Earlier this month, Cathie Wood’s Ark Investment firm lowered the expense ratio on its new ARK Venture Fund (ARKVX) to 2.9% from 4.2%.
The fund had about $15 million in net assets at the end of March, much less than many of ARK’s other products. The firm’s flagship ARK Innovation ETF (ARKK), for example, had $7.79 billion in assets under management. The firm is waiving its management fee through November 2024 and reimbursing the fund manager any expenses exceeding 2.9% of the fund’s average daily net assets, effectively capping its expense ratio at 2.9%.

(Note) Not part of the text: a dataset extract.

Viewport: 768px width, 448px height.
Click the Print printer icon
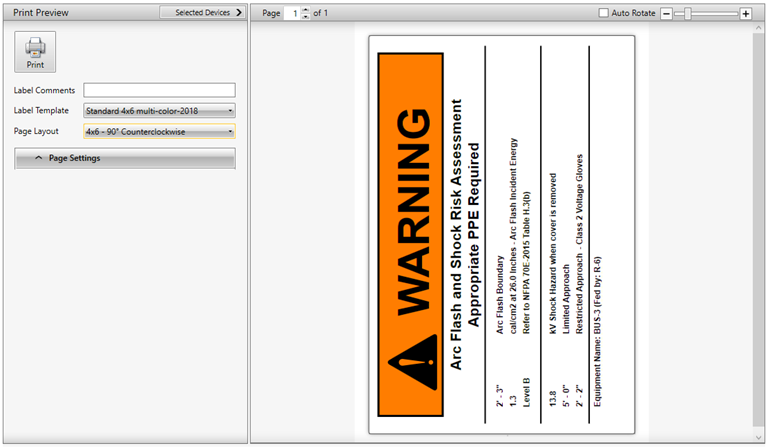tap(35, 50)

Lowering a fund’s expense ratio is one way of spurring inflows, because a fund’s expenses can have a huge impact on an investor’s total return. For example, imagine you put $10,000 in a fund that’s expected to return 7% every year. If that fund’s expense ratio was 0.1%, you’d have about $19,488 after 10 years and would pay $183 in fees. But if that fund’s expense ratio were 0.5%, you’d pay $900 in fees and have only $18,771 after 10 years.
Expense ratios are often higher for actively managed funds because the fund’s investments are being directed by a person who is compensated accordingly. On the other end of the spectrum, passively managed funds, like index funds, usually have the lowest expense ratios.